● **Stated problem**:
Rewrite the records below, replacing every "How do I perform" with "How can I carry out" and leaving everything else unchanged.

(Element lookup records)
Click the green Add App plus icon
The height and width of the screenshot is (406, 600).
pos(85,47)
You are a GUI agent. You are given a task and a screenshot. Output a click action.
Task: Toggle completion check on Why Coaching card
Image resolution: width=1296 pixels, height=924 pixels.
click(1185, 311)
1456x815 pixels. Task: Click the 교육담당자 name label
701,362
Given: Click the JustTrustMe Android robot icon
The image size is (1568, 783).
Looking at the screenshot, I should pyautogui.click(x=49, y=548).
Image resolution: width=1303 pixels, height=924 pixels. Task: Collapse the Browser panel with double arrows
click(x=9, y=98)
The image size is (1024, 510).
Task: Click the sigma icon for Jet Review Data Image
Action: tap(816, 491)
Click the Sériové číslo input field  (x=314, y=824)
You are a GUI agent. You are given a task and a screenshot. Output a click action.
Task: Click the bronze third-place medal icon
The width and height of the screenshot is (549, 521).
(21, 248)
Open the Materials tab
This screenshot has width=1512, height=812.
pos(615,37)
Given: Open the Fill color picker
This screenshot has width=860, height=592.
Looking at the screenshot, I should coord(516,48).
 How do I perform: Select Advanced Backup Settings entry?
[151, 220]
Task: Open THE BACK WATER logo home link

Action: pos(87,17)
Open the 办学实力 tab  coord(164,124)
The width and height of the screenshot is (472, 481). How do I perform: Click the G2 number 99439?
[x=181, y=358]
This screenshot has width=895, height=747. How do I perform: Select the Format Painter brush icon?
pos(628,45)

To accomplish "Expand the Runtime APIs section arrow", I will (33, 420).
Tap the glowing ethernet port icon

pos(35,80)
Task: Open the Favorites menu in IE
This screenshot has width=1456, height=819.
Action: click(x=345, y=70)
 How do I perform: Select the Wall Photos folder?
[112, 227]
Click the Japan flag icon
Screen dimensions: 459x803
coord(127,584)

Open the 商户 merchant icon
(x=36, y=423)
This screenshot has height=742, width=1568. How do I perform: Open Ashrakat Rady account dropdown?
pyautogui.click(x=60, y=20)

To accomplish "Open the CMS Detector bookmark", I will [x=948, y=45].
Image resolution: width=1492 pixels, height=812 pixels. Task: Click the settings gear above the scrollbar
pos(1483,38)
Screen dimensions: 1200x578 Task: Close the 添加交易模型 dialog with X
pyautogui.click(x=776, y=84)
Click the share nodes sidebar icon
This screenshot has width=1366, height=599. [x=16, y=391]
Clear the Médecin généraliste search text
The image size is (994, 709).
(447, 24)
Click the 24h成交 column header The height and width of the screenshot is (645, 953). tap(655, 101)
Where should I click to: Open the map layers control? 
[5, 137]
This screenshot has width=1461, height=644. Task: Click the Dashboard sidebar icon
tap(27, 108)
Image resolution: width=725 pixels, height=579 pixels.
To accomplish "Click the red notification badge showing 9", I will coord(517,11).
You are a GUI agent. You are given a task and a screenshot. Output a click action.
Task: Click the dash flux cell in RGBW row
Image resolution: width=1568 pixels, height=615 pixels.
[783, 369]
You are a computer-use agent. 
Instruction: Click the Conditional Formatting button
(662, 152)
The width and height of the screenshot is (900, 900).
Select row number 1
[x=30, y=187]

● **Exercise result**:
Click the green Add App plus icon
The height and width of the screenshot is (406, 600).
pos(85,47)
You are a GUI agent. You are given a task and a screenshot. Output a click action.
Task: Toggle completion check on Why Coaching card
Image resolution: width=1296 pixels, height=924 pixels.
click(1185, 311)
1456x815 pixels. Task: Click the 교육담당자 name label
701,362
Given: Click the JustTrustMe Android robot icon
The image size is (1568, 783).
Looking at the screenshot, I should pyautogui.click(x=49, y=548).
Image resolution: width=1303 pixels, height=924 pixels. Task: Collapse the Browser panel with double arrows
click(x=9, y=98)
The image size is (1024, 510).
Task: Click the sigma icon for Jet Review Data Image
Action: tap(816, 491)
Click the Sériové číslo input field  (x=314, y=824)
You are a GUI agent. You are given a task and a screenshot. Output a click action.
Task: Click the bronze third-place medal icon
The width and height of the screenshot is (549, 521).
(21, 248)
Open the Materials tab
This screenshot has width=1512, height=812.
pos(615,37)
Given: Open the Fill color picker
This screenshot has width=860, height=592.
Looking at the screenshot, I should coord(516,48).
 How can I carry out: Select Advanced Backup Settings entry?
[151, 220]
Task: Open THE BACK WATER logo home link

Action: pos(87,17)
Open the 办学实力 tab  coord(164,124)
The width and height of the screenshot is (472, 481). How can I carry out: Click the G2 number 99439?
[x=181, y=358]
This screenshot has width=895, height=747. How can I carry out: Select the Format Painter brush icon?
pos(628,45)

To accomplish "Expand the Runtime APIs section arrow", I will (33, 420).
Tap the glowing ethernet port icon

pos(35,80)
Task: Open the Favorites menu in IE
This screenshot has width=1456, height=819.
Action: click(x=345, y=70)
 How can I carry out: Select the Wall Photos folder?
[112, 227]
Click the Japan flag icon
Screen dimensions: 459x803
coord(127,584)

Open the 商户 merchant icon
(x=36, y=423)
This screenshot has height=742, width=1568. How can I carry out: Open Ashrakat Rady account dropdown?
pyautogui.click(x=60, y=20)

To accomplish "Open the CMS Detector bookmark", I will [x=948, y=45].
Image resolution: width=1492 pixels, height=812 pixels. Task: Click the settings gear above the scrollbar
pos(1483,38)
Screen dimensions: 1200x578 Task: Close the 添加交易模型 dialog with X
pyautogui.click(x=776, y=84)
Click the share nodes sidebar icon
This screenshot has width=1366, height=599. [x=16, y=391]
Clear the Médecin généraliste search text
The image size is (994, 709).
(447, 24)
Click the 24h成交 column header The height and width of the screenshot is (645, 953). tap(655, 101)
Where should I click to: Open the map layers control? 
[5, 137]
This screenshot has width=1461, height=644. Task: Click the Dashboard sidebar icon
tap(27, 108)
Image resolution: width=725 pixels, height=579 pixels.
To accomplish "Click the red notification badge showing 9", I will coord(517,11).
You are a GUI agent. You are given a task and a screenshot. Output a click action.
Task: Click the dash flux cell in RGBW row
Image resolution: width=1568 pixels, height=615 pixels.
[783, 369]
You are a computer-use agent. 
Instruction: Click the Conditional Formatting button
(662, 152)
The width and height of the screenshot is (900, 900).
Select row number 1
[x=30, y=187]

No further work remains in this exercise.